Records excerpted from a collection
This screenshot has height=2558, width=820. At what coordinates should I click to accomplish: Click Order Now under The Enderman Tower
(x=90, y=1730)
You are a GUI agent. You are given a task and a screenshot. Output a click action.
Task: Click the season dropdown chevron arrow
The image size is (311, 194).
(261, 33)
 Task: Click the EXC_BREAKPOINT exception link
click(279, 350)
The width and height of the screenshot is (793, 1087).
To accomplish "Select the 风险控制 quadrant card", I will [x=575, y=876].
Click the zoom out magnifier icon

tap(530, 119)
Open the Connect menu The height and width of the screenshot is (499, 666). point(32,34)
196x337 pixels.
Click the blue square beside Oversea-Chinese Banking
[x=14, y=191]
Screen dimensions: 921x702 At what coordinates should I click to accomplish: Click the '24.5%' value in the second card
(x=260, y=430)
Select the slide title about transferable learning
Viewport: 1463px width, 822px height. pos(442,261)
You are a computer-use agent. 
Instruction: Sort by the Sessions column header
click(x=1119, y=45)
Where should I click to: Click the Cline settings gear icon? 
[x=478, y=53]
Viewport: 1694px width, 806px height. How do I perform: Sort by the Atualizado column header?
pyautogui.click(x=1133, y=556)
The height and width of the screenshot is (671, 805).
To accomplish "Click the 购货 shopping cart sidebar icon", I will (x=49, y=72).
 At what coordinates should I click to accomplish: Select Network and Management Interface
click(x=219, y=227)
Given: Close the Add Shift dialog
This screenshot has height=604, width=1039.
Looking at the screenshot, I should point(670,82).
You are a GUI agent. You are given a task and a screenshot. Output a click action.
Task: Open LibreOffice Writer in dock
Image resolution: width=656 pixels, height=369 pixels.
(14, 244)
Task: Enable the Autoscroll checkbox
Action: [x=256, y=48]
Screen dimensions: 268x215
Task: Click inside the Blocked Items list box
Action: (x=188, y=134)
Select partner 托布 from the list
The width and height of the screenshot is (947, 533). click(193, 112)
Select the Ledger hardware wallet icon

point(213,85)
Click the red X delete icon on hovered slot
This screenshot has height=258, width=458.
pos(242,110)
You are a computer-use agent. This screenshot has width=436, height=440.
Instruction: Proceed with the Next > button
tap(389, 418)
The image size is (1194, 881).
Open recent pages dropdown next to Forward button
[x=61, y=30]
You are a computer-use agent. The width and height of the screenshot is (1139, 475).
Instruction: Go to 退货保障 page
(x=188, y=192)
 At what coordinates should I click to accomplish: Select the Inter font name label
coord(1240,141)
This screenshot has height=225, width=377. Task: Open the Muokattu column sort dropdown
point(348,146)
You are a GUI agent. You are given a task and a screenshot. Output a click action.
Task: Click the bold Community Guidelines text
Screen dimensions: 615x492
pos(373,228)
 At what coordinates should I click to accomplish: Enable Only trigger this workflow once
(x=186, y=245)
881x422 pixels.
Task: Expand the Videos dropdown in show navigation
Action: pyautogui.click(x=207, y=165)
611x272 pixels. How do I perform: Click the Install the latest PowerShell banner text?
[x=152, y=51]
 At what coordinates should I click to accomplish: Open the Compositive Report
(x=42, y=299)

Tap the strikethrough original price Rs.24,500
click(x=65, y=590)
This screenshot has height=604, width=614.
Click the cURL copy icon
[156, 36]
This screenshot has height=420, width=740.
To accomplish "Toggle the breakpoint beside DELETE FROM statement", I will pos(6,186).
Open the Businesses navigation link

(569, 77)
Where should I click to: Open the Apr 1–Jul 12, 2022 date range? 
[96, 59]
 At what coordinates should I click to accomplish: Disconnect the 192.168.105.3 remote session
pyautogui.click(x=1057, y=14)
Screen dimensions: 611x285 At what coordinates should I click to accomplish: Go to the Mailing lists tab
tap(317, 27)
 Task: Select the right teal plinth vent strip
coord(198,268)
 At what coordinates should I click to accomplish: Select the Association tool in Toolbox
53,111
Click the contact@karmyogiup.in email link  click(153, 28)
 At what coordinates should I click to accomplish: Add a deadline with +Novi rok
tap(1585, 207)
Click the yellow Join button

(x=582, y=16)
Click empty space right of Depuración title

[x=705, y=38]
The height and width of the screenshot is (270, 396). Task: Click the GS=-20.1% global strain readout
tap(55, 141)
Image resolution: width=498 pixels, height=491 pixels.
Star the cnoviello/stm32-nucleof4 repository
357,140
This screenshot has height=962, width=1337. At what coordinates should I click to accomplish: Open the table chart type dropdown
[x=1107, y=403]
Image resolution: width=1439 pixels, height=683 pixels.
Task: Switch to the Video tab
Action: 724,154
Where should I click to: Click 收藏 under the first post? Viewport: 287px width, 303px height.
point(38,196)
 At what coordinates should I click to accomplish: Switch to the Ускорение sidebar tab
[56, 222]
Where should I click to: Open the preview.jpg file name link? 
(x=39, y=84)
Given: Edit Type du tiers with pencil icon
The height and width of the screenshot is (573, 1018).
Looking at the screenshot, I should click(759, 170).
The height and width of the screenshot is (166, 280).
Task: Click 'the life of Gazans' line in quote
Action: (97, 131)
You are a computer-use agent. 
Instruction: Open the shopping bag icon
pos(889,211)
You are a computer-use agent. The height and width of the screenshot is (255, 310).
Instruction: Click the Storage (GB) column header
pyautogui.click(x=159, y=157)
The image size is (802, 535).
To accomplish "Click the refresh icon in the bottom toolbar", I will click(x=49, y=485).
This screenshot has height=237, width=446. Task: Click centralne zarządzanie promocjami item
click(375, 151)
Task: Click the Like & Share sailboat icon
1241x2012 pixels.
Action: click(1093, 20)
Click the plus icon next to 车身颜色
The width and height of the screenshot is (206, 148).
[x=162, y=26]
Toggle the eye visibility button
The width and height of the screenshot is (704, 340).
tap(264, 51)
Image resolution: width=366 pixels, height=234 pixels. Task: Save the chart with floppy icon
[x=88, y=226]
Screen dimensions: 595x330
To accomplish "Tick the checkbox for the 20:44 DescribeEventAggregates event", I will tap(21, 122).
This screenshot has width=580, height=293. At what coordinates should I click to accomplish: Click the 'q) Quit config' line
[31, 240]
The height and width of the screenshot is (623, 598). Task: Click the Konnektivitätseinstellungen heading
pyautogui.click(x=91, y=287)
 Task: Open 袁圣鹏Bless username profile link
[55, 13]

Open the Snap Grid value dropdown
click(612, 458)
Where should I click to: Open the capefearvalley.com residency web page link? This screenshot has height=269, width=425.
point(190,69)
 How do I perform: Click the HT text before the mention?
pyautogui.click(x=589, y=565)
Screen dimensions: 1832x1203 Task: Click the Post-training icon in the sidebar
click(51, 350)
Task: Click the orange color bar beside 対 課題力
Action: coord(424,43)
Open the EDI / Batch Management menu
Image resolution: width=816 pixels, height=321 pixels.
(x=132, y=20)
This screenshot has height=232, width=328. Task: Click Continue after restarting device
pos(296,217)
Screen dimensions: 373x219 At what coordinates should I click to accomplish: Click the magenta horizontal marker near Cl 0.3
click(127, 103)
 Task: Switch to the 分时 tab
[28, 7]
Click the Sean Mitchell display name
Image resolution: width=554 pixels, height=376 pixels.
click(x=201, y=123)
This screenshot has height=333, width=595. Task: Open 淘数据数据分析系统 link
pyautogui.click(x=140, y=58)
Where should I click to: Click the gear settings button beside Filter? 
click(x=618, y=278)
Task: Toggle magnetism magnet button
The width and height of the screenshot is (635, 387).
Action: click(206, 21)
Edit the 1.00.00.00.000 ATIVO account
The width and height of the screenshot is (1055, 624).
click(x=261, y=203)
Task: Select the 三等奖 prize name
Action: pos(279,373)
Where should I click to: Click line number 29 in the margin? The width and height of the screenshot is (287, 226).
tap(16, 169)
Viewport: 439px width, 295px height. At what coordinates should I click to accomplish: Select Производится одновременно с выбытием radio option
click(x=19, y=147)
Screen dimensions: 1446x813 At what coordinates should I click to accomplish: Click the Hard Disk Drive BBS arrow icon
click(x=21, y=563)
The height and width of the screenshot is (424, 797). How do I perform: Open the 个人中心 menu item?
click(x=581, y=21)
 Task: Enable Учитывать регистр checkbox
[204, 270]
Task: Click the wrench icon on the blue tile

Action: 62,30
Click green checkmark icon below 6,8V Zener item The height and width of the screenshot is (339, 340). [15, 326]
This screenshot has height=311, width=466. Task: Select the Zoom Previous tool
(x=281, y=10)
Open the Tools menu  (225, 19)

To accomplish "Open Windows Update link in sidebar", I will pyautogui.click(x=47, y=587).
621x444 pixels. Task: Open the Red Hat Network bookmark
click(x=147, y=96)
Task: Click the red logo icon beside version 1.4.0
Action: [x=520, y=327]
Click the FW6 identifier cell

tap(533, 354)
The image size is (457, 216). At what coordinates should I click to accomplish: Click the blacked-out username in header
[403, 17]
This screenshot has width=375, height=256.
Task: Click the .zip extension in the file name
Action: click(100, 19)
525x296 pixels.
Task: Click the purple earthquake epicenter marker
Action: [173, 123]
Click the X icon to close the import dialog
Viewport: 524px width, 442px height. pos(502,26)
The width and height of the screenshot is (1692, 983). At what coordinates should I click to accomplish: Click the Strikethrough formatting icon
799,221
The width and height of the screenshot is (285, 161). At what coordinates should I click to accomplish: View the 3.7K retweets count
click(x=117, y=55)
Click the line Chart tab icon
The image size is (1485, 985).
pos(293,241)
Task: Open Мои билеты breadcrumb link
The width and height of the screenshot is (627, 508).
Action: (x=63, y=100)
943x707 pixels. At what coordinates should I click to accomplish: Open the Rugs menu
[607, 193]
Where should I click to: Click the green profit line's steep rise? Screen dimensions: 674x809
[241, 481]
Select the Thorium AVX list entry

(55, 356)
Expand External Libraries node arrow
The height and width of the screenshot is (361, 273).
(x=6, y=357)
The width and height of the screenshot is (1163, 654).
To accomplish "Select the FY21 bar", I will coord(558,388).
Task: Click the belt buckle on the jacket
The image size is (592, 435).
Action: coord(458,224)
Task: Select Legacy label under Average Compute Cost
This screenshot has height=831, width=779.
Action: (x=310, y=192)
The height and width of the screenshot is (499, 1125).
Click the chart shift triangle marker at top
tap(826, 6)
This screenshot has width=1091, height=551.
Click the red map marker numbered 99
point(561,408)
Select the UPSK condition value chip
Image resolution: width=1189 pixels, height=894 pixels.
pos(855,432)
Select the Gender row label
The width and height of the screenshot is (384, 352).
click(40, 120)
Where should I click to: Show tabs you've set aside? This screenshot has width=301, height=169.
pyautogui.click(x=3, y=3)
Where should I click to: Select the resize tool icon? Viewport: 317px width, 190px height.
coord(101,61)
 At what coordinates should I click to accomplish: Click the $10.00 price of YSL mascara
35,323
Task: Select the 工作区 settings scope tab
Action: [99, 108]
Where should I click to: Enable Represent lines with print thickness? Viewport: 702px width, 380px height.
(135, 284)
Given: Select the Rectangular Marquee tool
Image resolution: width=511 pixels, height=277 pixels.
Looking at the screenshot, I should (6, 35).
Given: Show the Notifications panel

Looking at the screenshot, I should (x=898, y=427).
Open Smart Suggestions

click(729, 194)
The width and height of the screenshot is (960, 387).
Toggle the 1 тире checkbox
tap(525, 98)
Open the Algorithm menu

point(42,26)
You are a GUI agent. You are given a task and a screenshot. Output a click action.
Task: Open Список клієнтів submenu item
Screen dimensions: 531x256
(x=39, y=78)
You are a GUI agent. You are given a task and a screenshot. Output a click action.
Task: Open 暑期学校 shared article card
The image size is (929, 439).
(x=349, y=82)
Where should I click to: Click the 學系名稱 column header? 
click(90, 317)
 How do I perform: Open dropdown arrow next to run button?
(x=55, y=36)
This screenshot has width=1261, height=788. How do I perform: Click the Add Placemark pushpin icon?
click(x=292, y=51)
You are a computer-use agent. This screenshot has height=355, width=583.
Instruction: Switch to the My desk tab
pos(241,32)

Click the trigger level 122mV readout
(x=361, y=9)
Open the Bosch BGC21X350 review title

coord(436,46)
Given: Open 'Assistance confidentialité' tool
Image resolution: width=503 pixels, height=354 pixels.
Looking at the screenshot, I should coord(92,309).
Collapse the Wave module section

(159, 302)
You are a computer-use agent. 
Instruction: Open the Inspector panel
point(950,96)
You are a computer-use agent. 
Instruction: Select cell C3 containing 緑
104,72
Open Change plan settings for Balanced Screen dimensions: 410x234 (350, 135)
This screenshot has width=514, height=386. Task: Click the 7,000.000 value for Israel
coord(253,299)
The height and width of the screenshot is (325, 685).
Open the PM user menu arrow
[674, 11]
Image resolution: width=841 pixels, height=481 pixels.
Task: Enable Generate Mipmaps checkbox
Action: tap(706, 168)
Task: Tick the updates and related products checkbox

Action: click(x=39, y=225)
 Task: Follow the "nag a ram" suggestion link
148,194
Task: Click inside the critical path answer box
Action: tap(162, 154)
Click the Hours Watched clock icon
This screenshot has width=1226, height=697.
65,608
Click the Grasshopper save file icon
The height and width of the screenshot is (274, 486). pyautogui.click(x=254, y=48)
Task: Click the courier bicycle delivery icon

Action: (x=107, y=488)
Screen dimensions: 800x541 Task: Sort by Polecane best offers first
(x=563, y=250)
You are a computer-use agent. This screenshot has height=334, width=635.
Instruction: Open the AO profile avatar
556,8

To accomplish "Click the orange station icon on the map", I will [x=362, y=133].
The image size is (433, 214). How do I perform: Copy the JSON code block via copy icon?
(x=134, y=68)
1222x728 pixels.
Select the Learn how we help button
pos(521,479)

Requirement = Show every line in the records above that contains the string "username", copying each line in full.

Exercise response =
 Task: Open 袁圣鹏Bless username profile link
The image size is (457, 216). At what coordinates should I click to accomplish: Click the blacked-out username in header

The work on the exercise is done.